This non-exhaustive list is some of the modalities that I utilize most often in religious trauma therapy:

  • Narrative Therapy – This allows a person to formulate the narrative of their experience, externalize problems, and create a more adaptive way of moving forward.  There can be a great deal of healing in being able to tell your story in a context that feels safe and where you don’t have to fear being directed to handle things differently than what you’re capable of in the moment.  For many, externalizing the shame felt as part of their spiritual abuse experience, is an important part of their healing.  
  • Dialectical Behavior Therapy (DBT) – This form of therapy includes building some knowledge of concepts that many folks in high-control religions haven’t had much experience with.  I often utilize aspects of DBT to work with clients in recognizing emotions and figuring out how to handle them, as well as in navigating the most effective way to interact with others in peer relationships outside of the high-control faith setting.  
  • Internal Family Systems (IFS) – This form of therapy is based on the idea that each of us have parts that serve a purpose – protection, maintaning control, holding painful emotion, etc.
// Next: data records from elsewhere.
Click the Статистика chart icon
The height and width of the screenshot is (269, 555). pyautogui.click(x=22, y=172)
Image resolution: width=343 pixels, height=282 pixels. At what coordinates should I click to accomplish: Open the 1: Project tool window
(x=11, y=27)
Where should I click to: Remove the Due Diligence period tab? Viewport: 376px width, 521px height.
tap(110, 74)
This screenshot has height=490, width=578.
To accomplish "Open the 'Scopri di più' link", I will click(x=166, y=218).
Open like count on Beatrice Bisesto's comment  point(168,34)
I do not specialize in utilizing solely IFS. However, I find that utilizing some of the concepts can be helpful for clients in understanding why it can feel like they’re having an internal battle at times.
  • Psychoeducation – This is the word used when the work of therapy is focused on providing education about something to a client.  A common example of psychoeducation within religious trauma therapy are the topics of sex / sexuality / intimate relationships.  Many folks exiting high-control religions have received little, if any, information about their body, sex, and relationships.  So, we may spend time learning so they can make an informed decision about how to move forward.  
  • Somatic Work  – This type of intervention focuses on connecting with the body.  A common impact of religious trauma is that folks feel disconnected from their body – “like a floating head”, as some have described it.  One aspect of therapy may be intentional practices to reconnect with your body, and release the emotion held there.  
  • EMDR / Brainspotting – These interventions require special training and are 2 approaches commonly used to help a person’s brain and body make the connections needed for healing.  I am Level 1 trained in each of these modalities, and use them with clients when appropriate to help “clear out” some of the unhelpful stuff and provide a catalyst in making helpful connections toward healing.  
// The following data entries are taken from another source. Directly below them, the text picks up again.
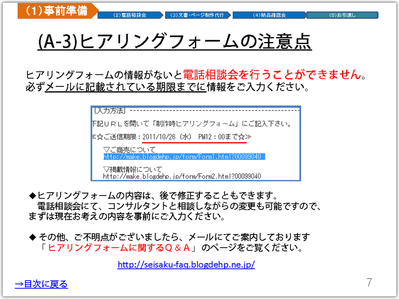This screenshot has width=399, height=299.
Task: Open the highlighted Form1.html URL
Action: [184, 157]
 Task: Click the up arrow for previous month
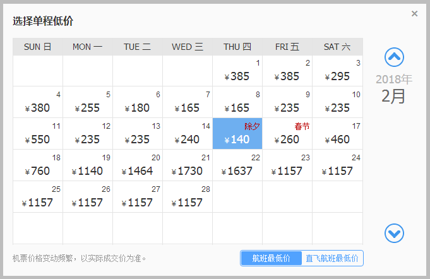pyautogui.click(x=394, y=58)
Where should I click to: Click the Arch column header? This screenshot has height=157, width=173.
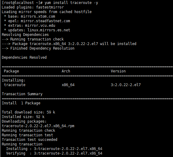coord(66,71)
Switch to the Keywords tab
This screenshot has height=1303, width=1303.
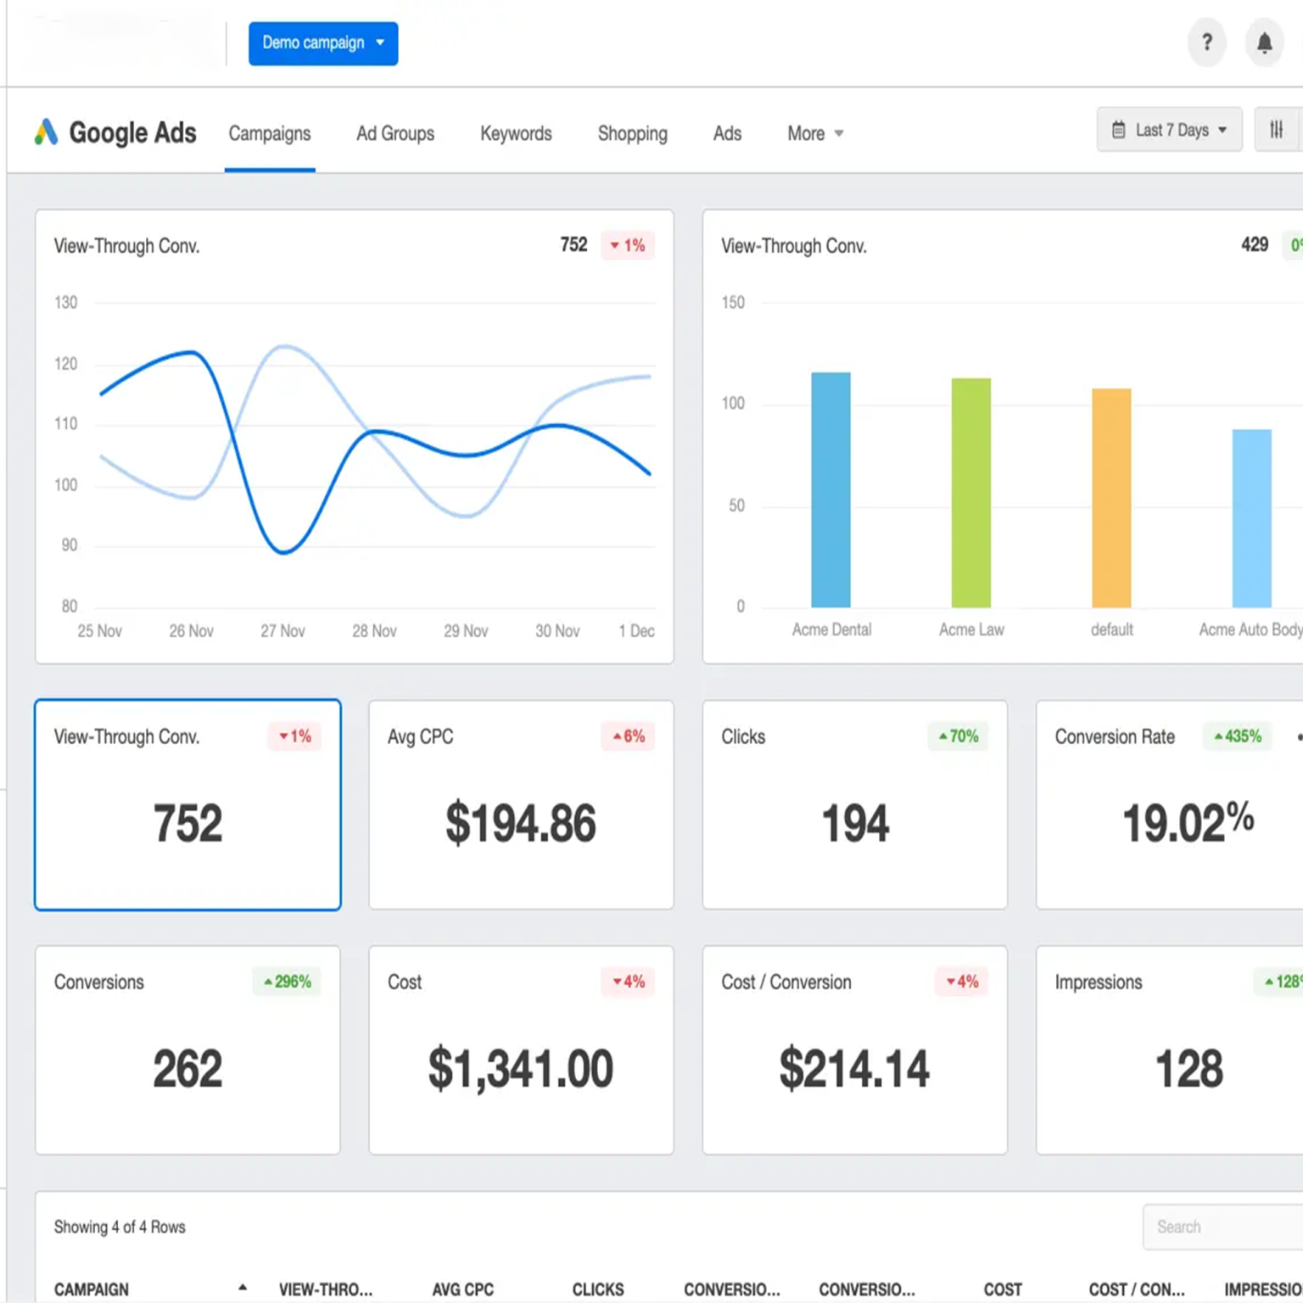(516, 133)
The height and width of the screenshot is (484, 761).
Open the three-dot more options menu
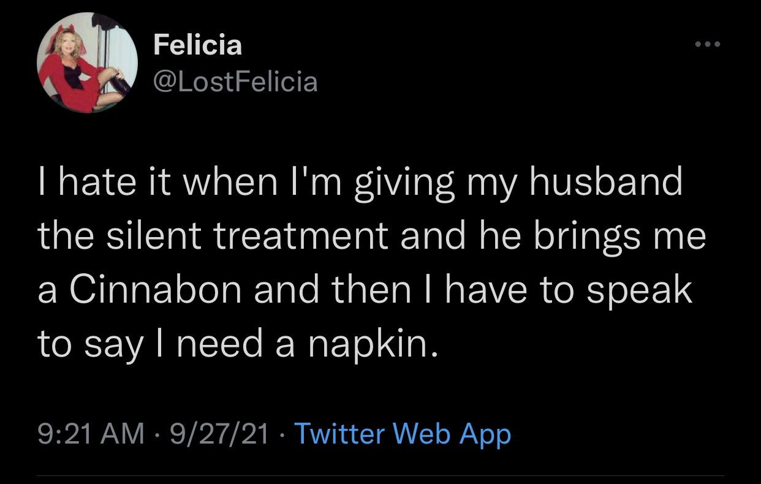[706, 44]
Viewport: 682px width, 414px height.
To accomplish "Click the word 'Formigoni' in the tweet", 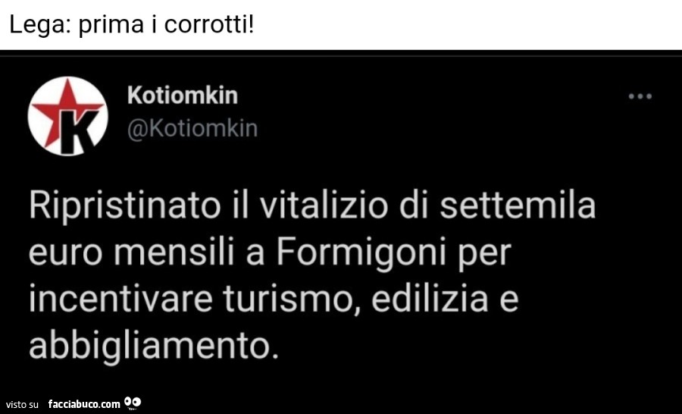I will [x=361, y=252].
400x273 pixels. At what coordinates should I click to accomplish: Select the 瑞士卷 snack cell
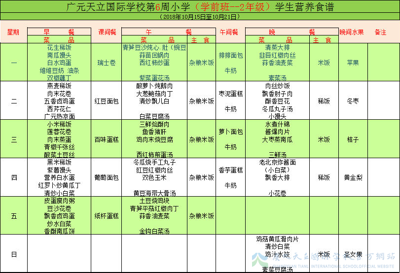coord(107,63)
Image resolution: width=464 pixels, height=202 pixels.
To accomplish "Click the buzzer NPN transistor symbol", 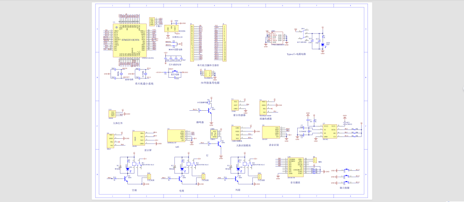I will (x=209, y=110).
Role of Spiritual Involvement

Am I allowed to attend church while I’m attending religious trauma therapy?  

Am I expected to be involved with a spiritual community while doing religious trauma therapy?  

For me, the answer to both of these is “that’s up to you.”  I truly believe my clients are autonomous individuals.  Some choose to continue with spiritual involvement during religious trauma therapy.  Some have no desire to be involved with anything spiritual in any capacity.  Either of those options, as well as choices that fall somewhere else on the spectrum of spirituality, are welcome in my religious trauma therapy work.  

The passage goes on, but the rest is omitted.